David Anthony Durham, Acacia: The War Against the Mein: Me, 50% of the way through: This epic fantasy is trying interesting things in making the drug trade the foundation of an empire and having the usurper Mein not much better than the deposed Acacians, except for how the Mein cut deals for other groups’ support that worsen conditions of oppression that we only hear about and don’t see. It’s also really neat to see fantasy where the characters seem mostly African- or Asian-derived, including the POV characters, and the whitest group is the barbarian Numrek. But I just don’t like anybody. Me, 80% of the way through: I really like what he’s doing with the exiled former ruling family! I can’t wait to see what happens! Me, 95% of the way through: Argh! Why did he hand one of the most interesting characters the stupid stick, in a way everyone in the text acknowledges is stupid, and contradicts decisions made a few short pages ago, in order to get to the next big plot point? Why did he then have another interesting character “just know” something that causes her arc to swerve wildly? He at least tries to explain the latter, but only in a way that destroys her agency. astolat suggested that he was too interested in the plot developments he decided should happen to deal with the characters he’d set up, and that feels right. If you like palace intrigue and don’t mind one stunning instance of plot-mandated idiocy, then you might enjoy this book/series, but I'm done.
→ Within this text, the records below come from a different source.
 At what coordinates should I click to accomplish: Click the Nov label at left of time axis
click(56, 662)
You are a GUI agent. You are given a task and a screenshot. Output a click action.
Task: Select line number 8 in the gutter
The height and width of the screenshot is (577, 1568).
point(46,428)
Mira Grant, Feed: I thought Seanan McGuire’s urban fantasy books were fine, but I really like this new series. First is of course the title, twisted groanworthy genius that can be explained thusly: blogging the zombie apocalypse. It’s a little more complicated than that, because our protagonists George and Shaun were born a while after the outbreak of the disease that reanimated corpses over forty pounds and killed a significant percentage of the world’s population. Society has adapted with lots of security measures to keep zombies away from people, but everyone alive carries the virus in a dormant state and can convert if exposed to live converted virus; this makes for a lot of blood tests and self-imposed isolation. Adopted siblings George and Shaun and their sidekick Buffy are reporters/bloggers who go into danger zones; their team gets chosen to cover an exciting presidential campaign, but they quickly discover that someone doesn’t want the candidate to win and is willing to weaponize zombies to do it. There’s plenty of tension and horror, but I really enjoyed the worldbuilding (wondering about resource constraints aside): George is an engaging narrator and her black-and-white worldview isn’t as grating as it would be in an older character; plus she’s got this erotic codependency thing going on with Shaun. There is a bold twist 2/3 of the way through that I enjoyed a lot and didn’t see coming. I look forward to the rest of the trilogy.
Claudia Gray, Hourglass: On the run from Evernight and her parents, Bianca is precariously ensconced with Black Cross—as she says, the only vampire vampire hunter. She and Lucas know they need to get away from both sides, but lack the ability and resources to do so. (Fortunately they have rich friends, eventually, but it takes a while to reach them.) Bianca makes some decisions so stupid that only a teenager in Romeo-and-Juliet love could make them—totally plausible given her age and background, and yet I wanted to reach out and shake her; I imagine that the true demographic for the book didn’t have the same reaction. There’s a hilarious character moment straight out of The Lost Boys in the back half, some serious plot development, and overall a good arc. Bianca’s role in the struggle between vampires and wraiths becomes much more clear, and future volumes are obviously required.
Ilona Andrews, Magic Bleeds: Kate Daniels is back! And while the cover has the requisite arched-back cleavage, the expression on Kate’s face is exactly the kind of I’ll-fuck-you-up I imagine for her. She’s struggling with teenage bull over her relationship with the shapeshifter Curran, but fortunately that’s mostly a sideshow of fighting and sex as her aunt comes to town. Given that her aunt is thousands of years old, a psychopath, and capable of exposing her to the murderous intentions of her father, that’s a bigger problem. If you’ve enjoyed the series so far, as I have, I expect this book will deliver.